Paul saw that his ministry and his mission was to present this Church a chaste virgin to Christ to be His bride and we are called for that according to the eternal will of God before the world was. Called for that, created for that, and then after the Son has come in He has redeemed us for that, and it is by His precious blood that this Church is secured to be His bride. The Word says so, and those who were created for that were redeemed for that, for Christ died unto that end. Giving something else His place - that is idolatry, that is fornication! Oh! Well, that brings it down to every one of us. What is taking the place of the Lord Jesus in our hearts? What is it that is having our love in His place? That may exclude us from the City of God. Fornication is spiritual, it is giving the place to something else, that the Lord Jesus ought to have. That is all.

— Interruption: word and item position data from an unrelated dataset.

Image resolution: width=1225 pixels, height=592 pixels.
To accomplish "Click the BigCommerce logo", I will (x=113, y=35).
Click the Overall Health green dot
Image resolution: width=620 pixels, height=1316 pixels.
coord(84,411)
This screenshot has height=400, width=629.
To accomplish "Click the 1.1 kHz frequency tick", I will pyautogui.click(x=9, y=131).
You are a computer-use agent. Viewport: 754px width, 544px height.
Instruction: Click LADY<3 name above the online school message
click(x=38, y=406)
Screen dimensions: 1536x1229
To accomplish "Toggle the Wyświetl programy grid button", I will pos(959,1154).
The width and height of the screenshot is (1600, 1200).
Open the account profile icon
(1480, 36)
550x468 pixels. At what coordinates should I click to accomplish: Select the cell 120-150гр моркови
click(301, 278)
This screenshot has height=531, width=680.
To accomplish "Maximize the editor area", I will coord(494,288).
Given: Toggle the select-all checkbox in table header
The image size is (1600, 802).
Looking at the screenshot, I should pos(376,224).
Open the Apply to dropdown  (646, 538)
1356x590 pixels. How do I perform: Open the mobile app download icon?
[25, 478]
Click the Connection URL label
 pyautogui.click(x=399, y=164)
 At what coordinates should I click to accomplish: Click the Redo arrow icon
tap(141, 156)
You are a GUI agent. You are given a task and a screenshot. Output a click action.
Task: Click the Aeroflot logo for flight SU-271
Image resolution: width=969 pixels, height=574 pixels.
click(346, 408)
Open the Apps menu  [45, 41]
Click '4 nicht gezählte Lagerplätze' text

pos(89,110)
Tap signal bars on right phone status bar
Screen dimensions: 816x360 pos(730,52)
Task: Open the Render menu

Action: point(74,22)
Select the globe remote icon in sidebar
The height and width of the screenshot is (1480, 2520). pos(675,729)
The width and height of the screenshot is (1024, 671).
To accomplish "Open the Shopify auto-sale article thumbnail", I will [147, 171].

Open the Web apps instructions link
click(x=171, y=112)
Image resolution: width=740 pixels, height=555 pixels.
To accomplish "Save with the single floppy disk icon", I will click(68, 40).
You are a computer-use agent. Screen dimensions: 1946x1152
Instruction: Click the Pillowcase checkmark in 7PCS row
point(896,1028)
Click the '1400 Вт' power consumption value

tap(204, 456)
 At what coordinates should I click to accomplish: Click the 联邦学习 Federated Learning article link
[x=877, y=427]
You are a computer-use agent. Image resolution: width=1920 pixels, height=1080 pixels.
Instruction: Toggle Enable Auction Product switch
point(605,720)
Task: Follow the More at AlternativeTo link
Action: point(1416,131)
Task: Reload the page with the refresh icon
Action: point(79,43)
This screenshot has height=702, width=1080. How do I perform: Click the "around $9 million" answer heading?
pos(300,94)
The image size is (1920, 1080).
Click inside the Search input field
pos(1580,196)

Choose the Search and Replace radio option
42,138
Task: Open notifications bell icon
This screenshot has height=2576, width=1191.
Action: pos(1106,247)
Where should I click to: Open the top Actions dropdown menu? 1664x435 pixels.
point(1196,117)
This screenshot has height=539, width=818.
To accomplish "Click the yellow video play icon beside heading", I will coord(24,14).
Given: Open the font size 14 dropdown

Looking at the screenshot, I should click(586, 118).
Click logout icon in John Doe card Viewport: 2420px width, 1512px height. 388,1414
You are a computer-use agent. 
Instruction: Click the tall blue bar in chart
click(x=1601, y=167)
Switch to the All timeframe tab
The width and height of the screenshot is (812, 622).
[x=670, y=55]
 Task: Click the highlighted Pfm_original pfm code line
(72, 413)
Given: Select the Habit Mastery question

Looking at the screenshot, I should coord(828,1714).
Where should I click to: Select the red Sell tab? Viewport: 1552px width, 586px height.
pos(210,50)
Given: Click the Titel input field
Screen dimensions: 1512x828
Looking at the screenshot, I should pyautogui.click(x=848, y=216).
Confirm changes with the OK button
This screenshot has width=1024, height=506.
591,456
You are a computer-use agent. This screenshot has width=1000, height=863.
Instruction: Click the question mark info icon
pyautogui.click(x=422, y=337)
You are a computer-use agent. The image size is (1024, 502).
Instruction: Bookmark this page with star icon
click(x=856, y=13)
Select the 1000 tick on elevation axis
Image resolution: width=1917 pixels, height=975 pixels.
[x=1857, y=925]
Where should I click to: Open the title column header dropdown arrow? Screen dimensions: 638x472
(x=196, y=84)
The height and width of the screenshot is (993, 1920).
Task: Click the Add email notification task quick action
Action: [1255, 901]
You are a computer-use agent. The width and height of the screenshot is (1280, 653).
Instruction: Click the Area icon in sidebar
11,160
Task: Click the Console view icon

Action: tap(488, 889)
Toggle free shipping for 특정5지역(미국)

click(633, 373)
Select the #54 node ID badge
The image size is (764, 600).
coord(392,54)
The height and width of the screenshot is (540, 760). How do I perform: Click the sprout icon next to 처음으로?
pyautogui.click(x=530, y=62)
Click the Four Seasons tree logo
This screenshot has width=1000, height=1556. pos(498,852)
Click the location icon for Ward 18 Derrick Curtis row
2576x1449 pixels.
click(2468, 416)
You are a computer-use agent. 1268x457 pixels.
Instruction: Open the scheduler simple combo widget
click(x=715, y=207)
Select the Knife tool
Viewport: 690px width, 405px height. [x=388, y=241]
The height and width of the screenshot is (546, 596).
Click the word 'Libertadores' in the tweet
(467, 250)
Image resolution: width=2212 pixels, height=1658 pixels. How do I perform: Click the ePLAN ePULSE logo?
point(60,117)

Murderers! Oh! Listen to the Lord Jesus. You have not got to do the deed, you have only got to be angry with your brother and it is there. It is the sin of the spirit, beloved, not only the sin of the flesh that God is reckoning with. You see, this people in finality is a people whose spirit has been sanctified, whose spirit is sanctified, and murder is not the slaying literally of another, it is the spirit of hatred toward another. That is murder in the eyes of God. God sees the end of that, if it were unrestrained. God sees how that very thing has worked out all the way down the ages. Cain was angry with his brother first and then he killed him. He was guilty of murder before ever he struck his brother, it was in his heart. You see, it is the heart, and therefore this people is the people whose heart has been cleansed by the blood of the Lord Jesus, and nothing contrary than that can come in here. Oh, then there is an exclusiveness about this which forbids anything which is contrary to the nature of God. "He that hath this hope in Him purifieth himself." He must be pure. "I saw the Holy City." "Be ye holy for I am holy, saith the Lord." "Without holiness no man shall see the Lord." But wherein lies our confidence, our strength, our hope? He hath sent forth His Holy Spirit to dwell in our hearts to do it, for God does not leave it to us.